Welcome to my blogg,,,

Rabu, 30 Maret 2011

Efek Media Massa Terhadap Khalayak

EFEK MEDIA MASSA TERHADAP KHALAYAK: KOGNITIF, AFEKTIF & BEHAVIORAL
Ada tiga dimensi efek komunikasi massa, yaitu: kognitif, afektif, dan konatif. Efek kognitif meliputi
peningkatan kesadaran, belajar, dan tambahan pengetahuan. Efek efektif berhubungan dengan emosi,
perasaan, dan attitude (sikap). Sedangkan efek konatif berhubungan dengan perilaku dan niat untuyk
melakukan sesuatu menurut cara tertentu.
1. Efek Kognitif
Efek kognitif adalah akibat yang timbul pada diri komunikan yang sifatnya informative bagi dirinya.
Dalam efek kognitif ini akan dibahas tentang bagaimana media massa dapat membantu khalayak dalam
mempelajari informasi yang bermanfaat dan mengembangkan keterampilan kognitif. Melalui media
massa, kita memperoleh informasi tentang benda, orang atau tempat yang belum pernah kita kunjungi
secara langsung.
Seseorang mendapatkan informasi dari televisi, bahwa Robot Gedek mampu melakukan sodomi
dengan anak laki-laki di bawah umur. Penonton televisi, yang asalnya tidak tahu menjadi tahu tentang
peristiwa tersebut. Di sini pesan yang disampaikan oleh komunikator ditujukan kepada pikiran
komunikan. Dengan kata lain, tujuan komunikator hanya berkisar pada upaya untuk memberitahu saja.

#####

TUGAS ANDA =>
Ganti "informasi" dengan "keterangan" di bagian artikel tentang efek media massa yang dibuka dengan kata-kata "EFEK MEDIA MASSA TERHADAP KHALAYAK: KOGNITIF, AFEKTIF" dan ditutup dengan "secara langsung.", lalu tulis lagi bagian itu.

Data penunjukan halaman dan layar
#####

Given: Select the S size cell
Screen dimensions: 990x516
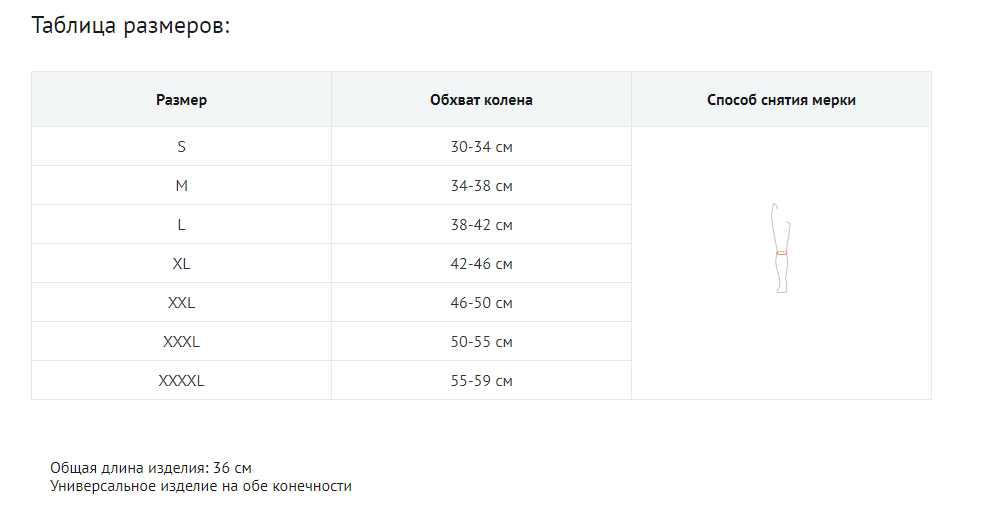Looking at the screenshot, I should (x=182, y=147).
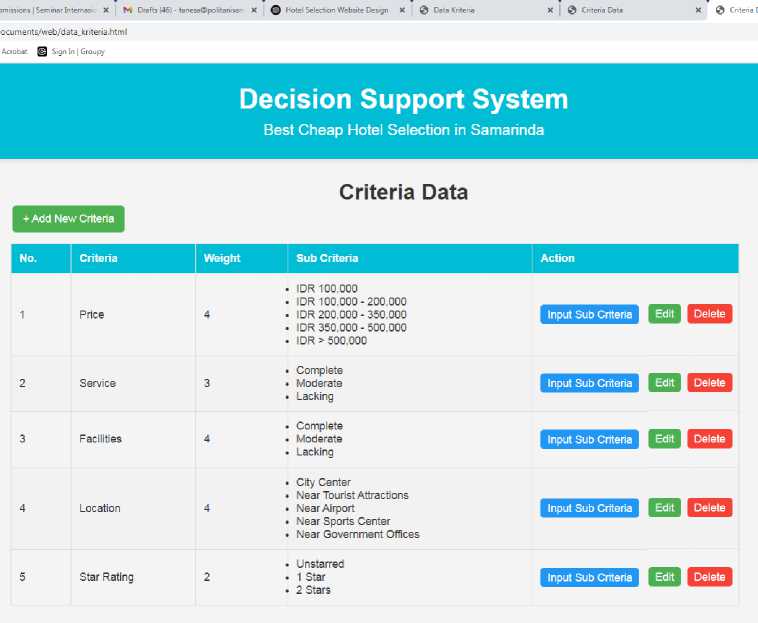Viewport: 758px width, 623px height.
Task: Delete the Location criteria
Action: point(709,508)
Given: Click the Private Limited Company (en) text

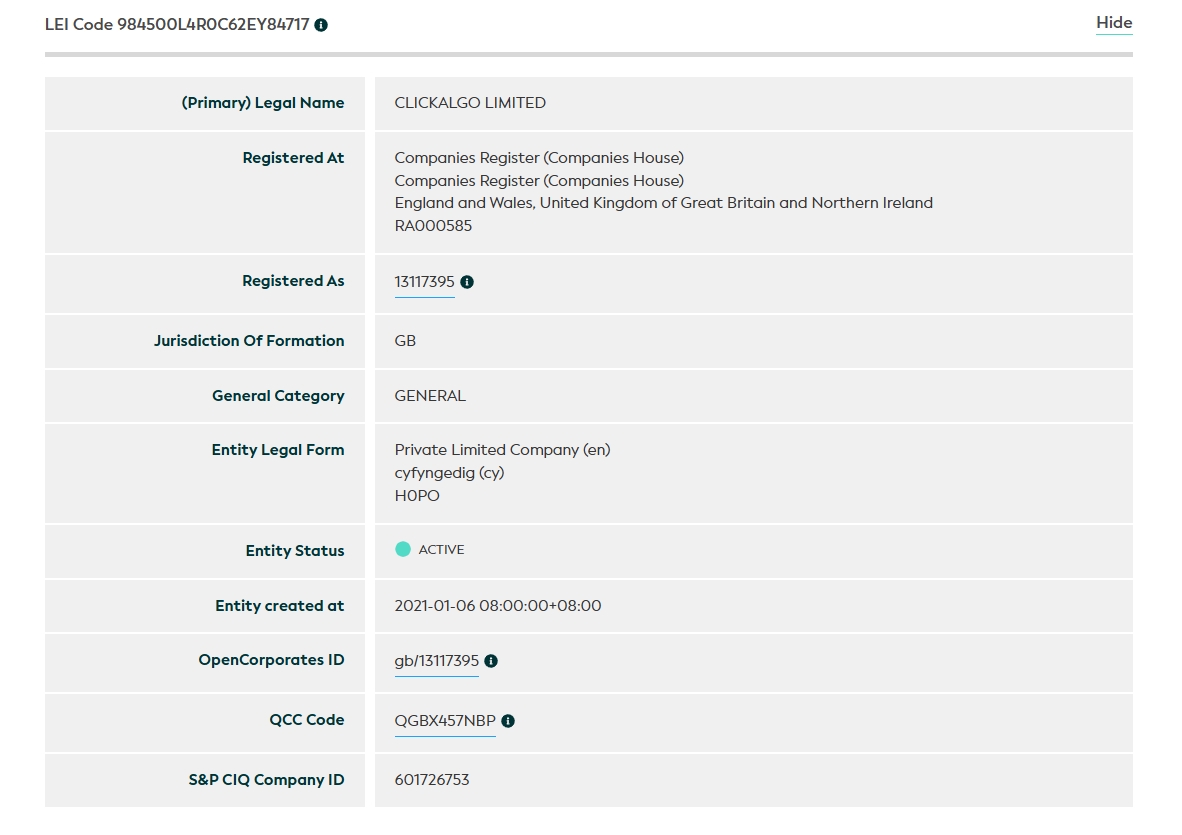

#####

JAWABAN TUGAS =>
EFEK MEDIA MASSA TERHADAP KHALAYAK: KOGNITIF, AFEKTIF & BEHAVIORAL
Ada tiga dimensi efek komunikasi massa, yaitu: kognitif, afektif, dan konatif. Efek kognitif meliputi
peningkatan kesadaran, belajar, dan tambahan pengetahuan. Efek efektif berhubungan dengan emosi,
perasaan, dan attitude (sikap). Sedangkan efek konatif berhubungan dengan perilaku dan niat untuyk
melakukan sesuatu menurut cara tertentu.
1. Efek Kognitif
Efek kognitif adalah akibat yang timbul pada diri komunikan yang sifatnya informative bagi dirinya.
Dalam efek kognitif ini akan dibahas tentang bagaimana media massa dapat membantu khalayak dalam
mempelajari keterangan yang bermanfaat dan mengembangkan keterampilan kognitif. Melalui media
massa, kita memperoleh keterangan tentang benda, orang atau tempat yang belum pernah kita kunjungi
secara langsung.